Scalping In Trading : 2 Quick Trading Strategies
Scalping In Trading : 2 Quick Trading Strategies - Fast stock trading strategy can be done with several types of strategies. This is what you need to understand as a stock trader, especially those of you who want to apply fast trading practices to get daily profit.
Fast trading itself actually consists of 2 strategies namely INTRADAY TRADING and SCALPING TRADING. Although both are fast trading, scalping and intraday trading have different strategies.
So, you should be able to choose a fast trading strategy that suits your character, and not just from doing fast trading. So, you need to understand the difference between the two fast trading strategies. Let us discuss.
1. Scalping stock trading
Fast trading with the shortest time frame is scalping trading. Scalping trading is trading with minute time frames. You buy and sell shares in just 1 minute, 10 minutes, 15 minutes, 30 minutes, 1 hour. That is what is called scalping trading.
What stocks can go up fast in minutes? The answer is fried foods (third-tier stocks). Yup, so scalping trading is done by looking for potential fried foods to rise within minutes.
But to find fried foods, of course you have to use analysis and momentum. Buying fried stocks is not recommended to be done carelessly (without analysis). In addition, you must be more disciplined in capital management and set targets.

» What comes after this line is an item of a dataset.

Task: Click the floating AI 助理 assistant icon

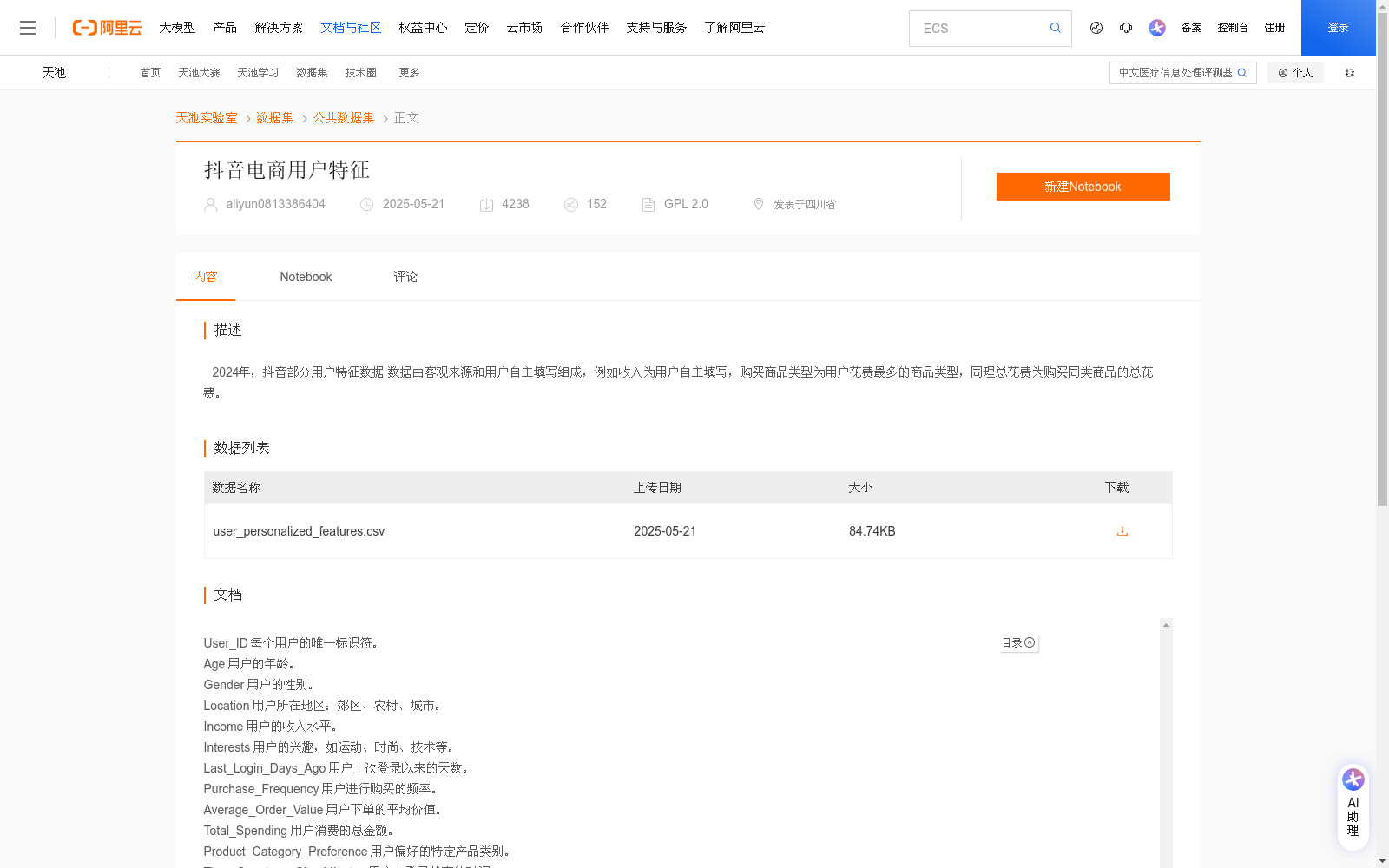Action: [1352, 803]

Ways to choose stocks, capital management and analysis for scalping trading by looking for three-tier stocks that have the potential to rise 5-10% a day.

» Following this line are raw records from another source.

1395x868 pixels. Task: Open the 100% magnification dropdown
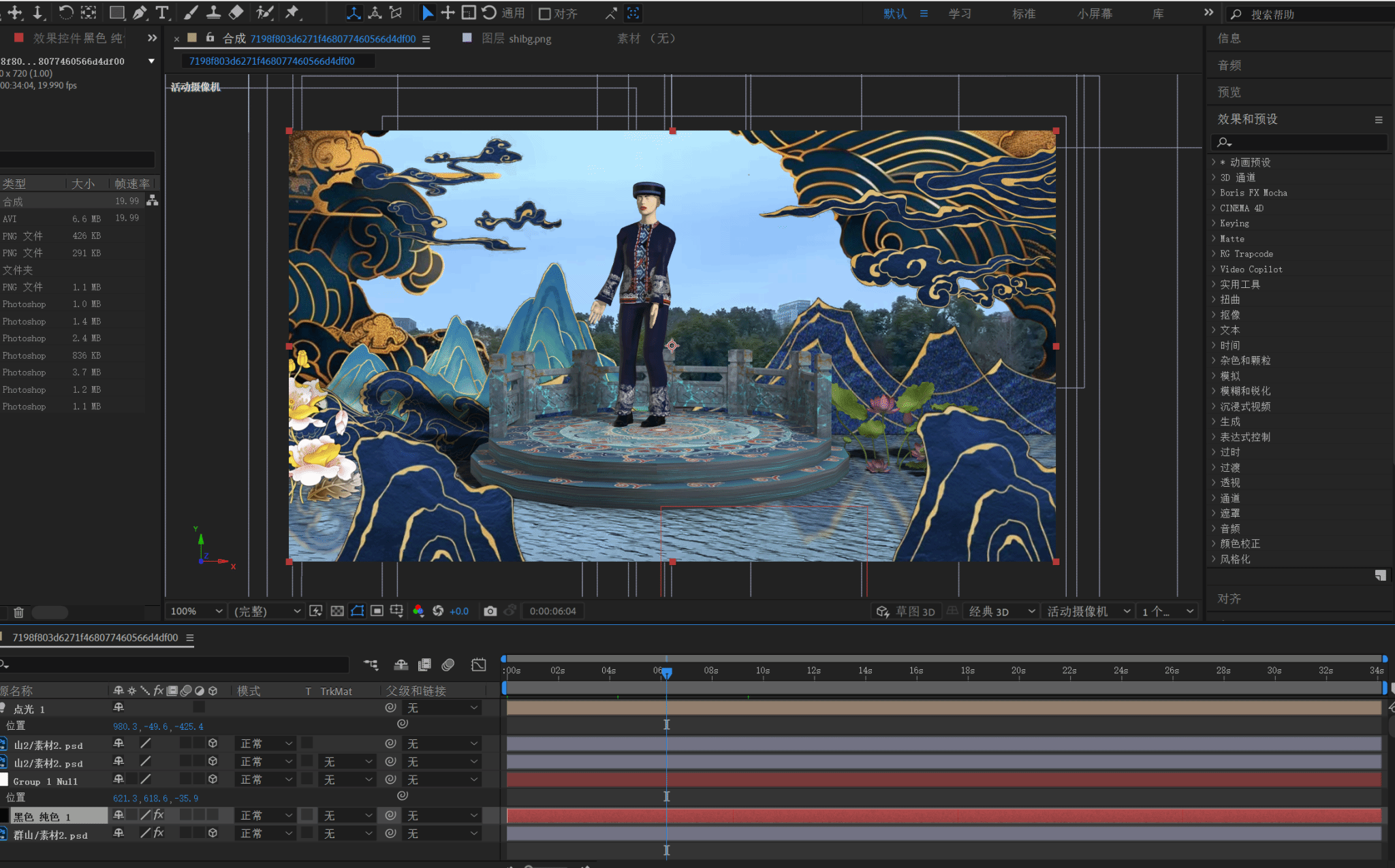(x=197, y=611)
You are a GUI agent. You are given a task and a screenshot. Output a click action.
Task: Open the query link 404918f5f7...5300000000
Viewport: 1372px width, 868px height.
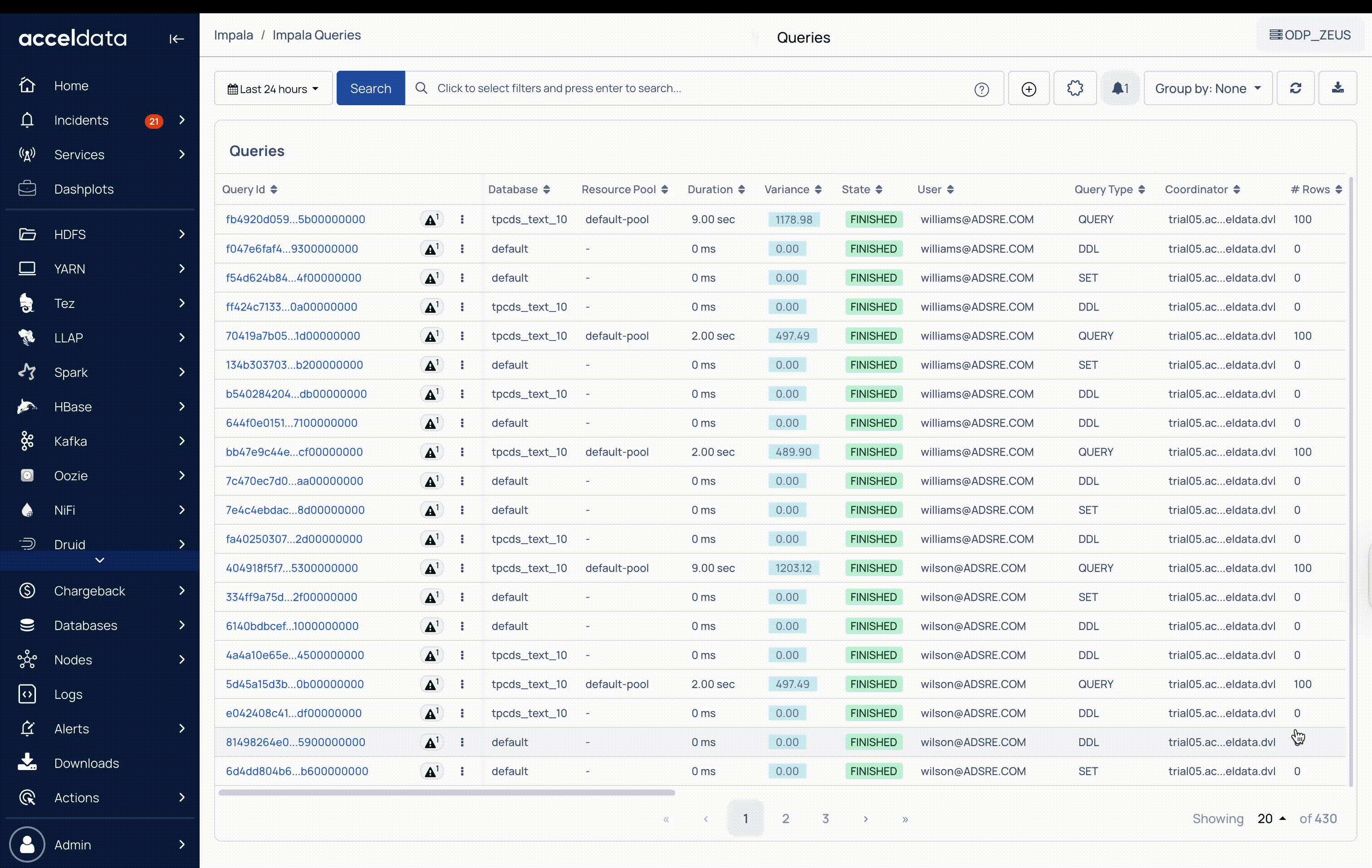[292, 568]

Because fried stocks have a high risk, and easy to go up and down in a fast time, fried shares are stocks that are most suitable for scalping trading.

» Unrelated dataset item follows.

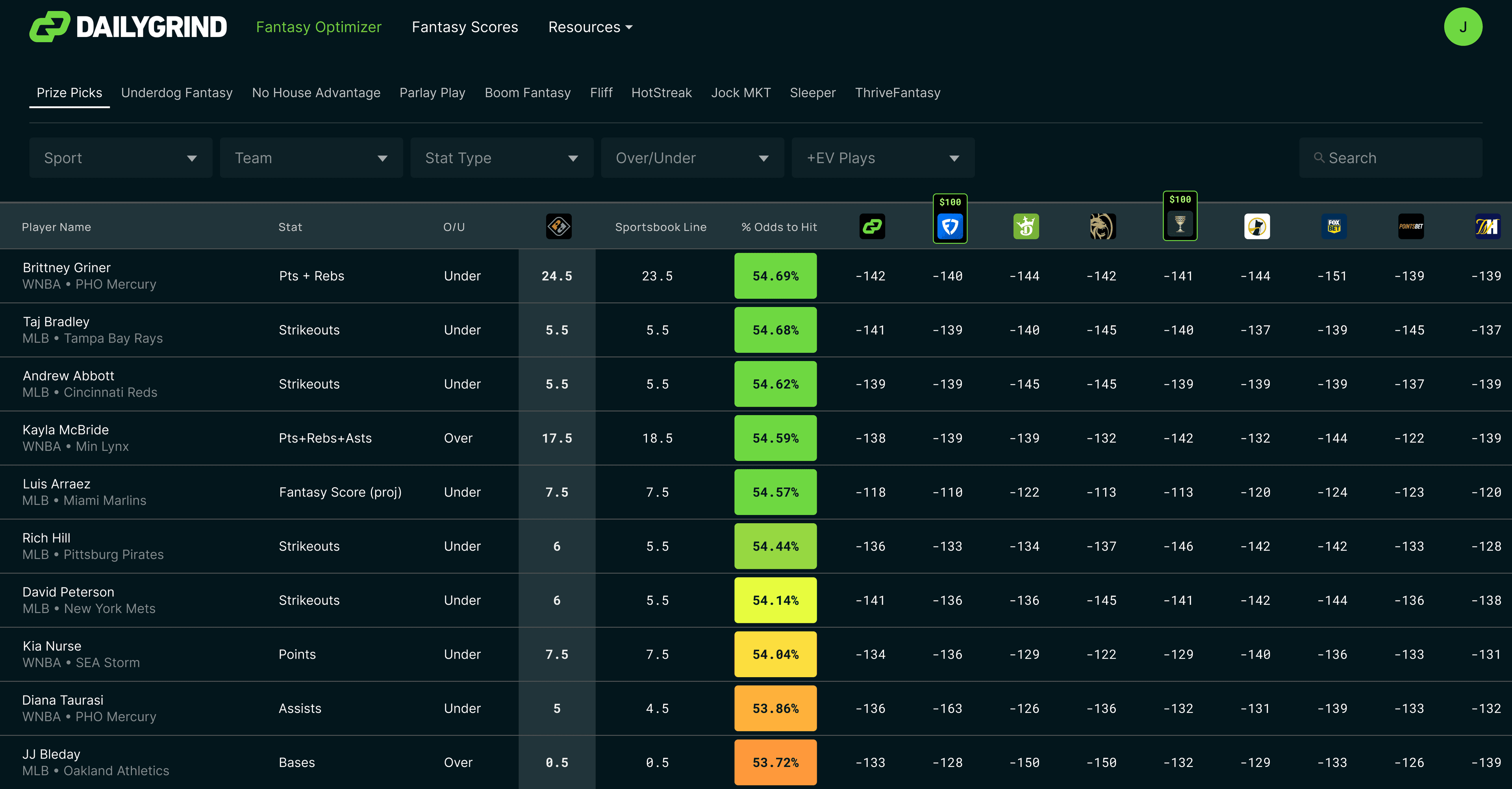Select the Sleeper tab
This screenshot has width=1512, height=789.
(812, 93)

Scalping trading, 'slang' is a hit and run strategy. If you already profit, sell immediately (in minutes), because fried foods are not suitable to be stored for a longer time.
2. Intraday stock trading
Intraday trading is daily trading, where you buy and sell shares on the same day (for example, buy shares in the morning sell in the afternoon), up to 1-3 trading days.
So both scalping and intraday are both fast trading strategies. However, intraday trading has a longer trading time frame than scalping. Intraday trading has a daily time limit (up to three days), while scalping is done by minute trading.
Analysis for intraday trading is also different from scalping. In the intraday trading strategy, you must choose stocks that are liquid, stocks that have volatile fluctuations, and are easy to rise on a daily basis.
That is, intraday trading is done by choosing non-fried stocks (blue chip shares or second liner stocks).
Intraday trading must be done by analyzing stocks with technical analysis, tape reading analysis and a combination of momentum analysis. In my experience, choosing stocks for intraday trading tends to be easier than scalping, because in intraday, you can reduce the risk of choosing stocks that are too volatile.
Strategies and practices of selecting good stocks for intraday trading, we have discussed together in full, along with stocks worth trading.
In intraday trading, your take profit target is also lower than scalping trading. Ideally, intraday trading is carried out with a target profit of 1-4% a day. While scalping (choosing fried foods), the target profit can be done 5-10%. However, the risk of intraday trading is much smaller than scalping trading.
You also need to know that intraday trading can be scalping trading. This is because often stocks that are good for intraday trading, can go up within 30 minutes to 1 hour, so that if your target has been reached within that time range, you can sell shares, no need to wait 1-3 days.
So, through this post, you already understand the strategies of fast trading in the stock market. Now you only need to determine what fast trading strategy is right for you (are you more typical scalper or intraday?), So you can make maximum profit.